■ **TASK TO CARRY OUT**:
Please locate each line of the entries below that contains the word "This" and copy those lines out. Case counts.

■ **STORED DATA**:

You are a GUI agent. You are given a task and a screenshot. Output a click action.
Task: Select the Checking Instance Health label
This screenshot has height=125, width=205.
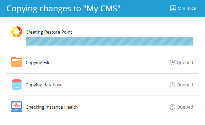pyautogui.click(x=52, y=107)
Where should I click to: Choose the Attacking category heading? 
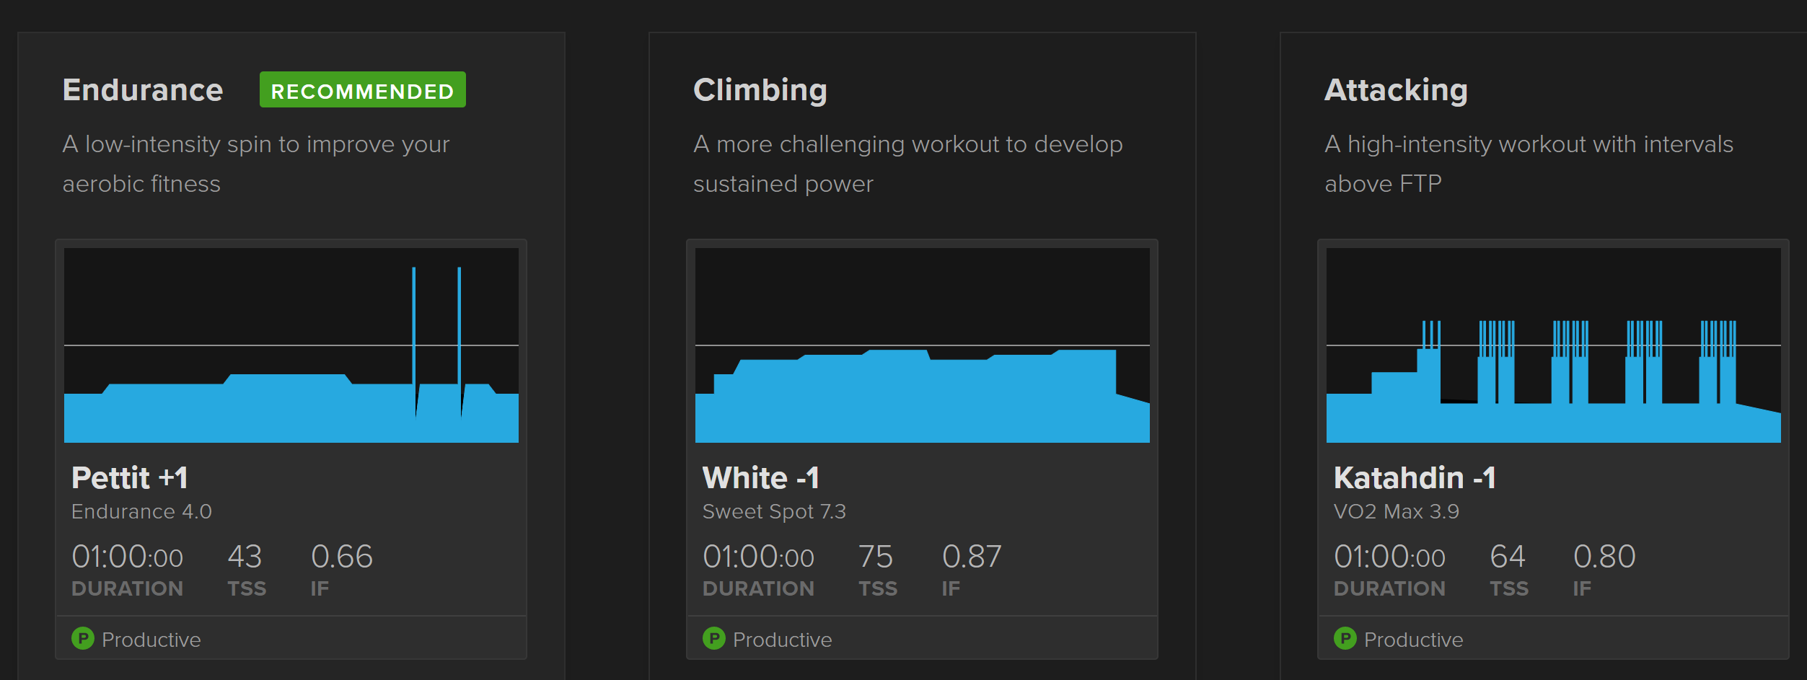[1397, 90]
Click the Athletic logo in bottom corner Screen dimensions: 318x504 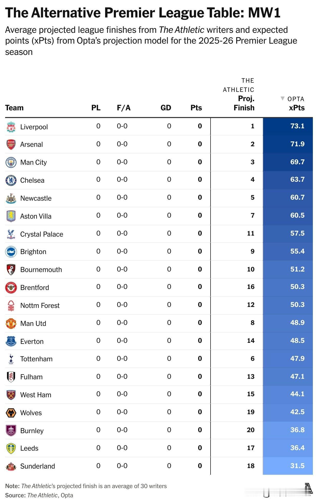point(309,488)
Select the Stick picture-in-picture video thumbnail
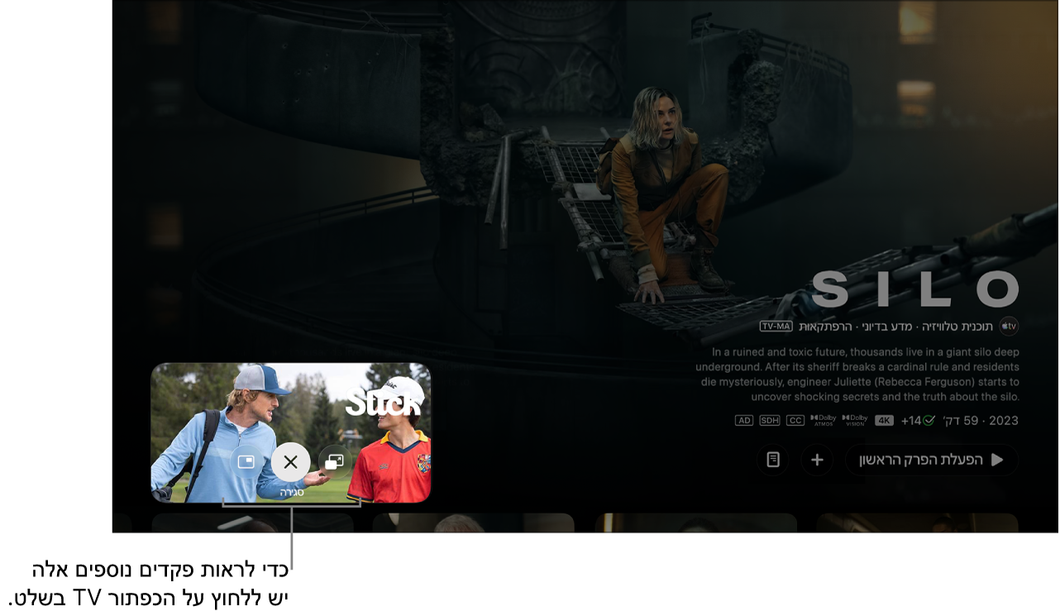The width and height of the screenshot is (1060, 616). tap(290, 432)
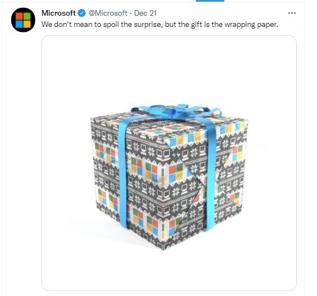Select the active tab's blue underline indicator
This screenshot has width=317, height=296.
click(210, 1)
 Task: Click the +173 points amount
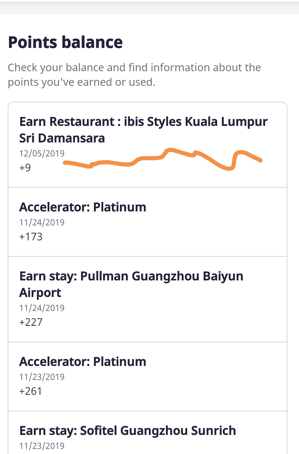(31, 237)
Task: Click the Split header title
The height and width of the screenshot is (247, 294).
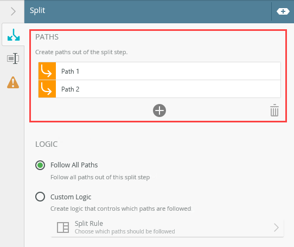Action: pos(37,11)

■ **FULL ANSWER**:
This screenshot has height=125, width=205.
This screenshot has width=317, height=296.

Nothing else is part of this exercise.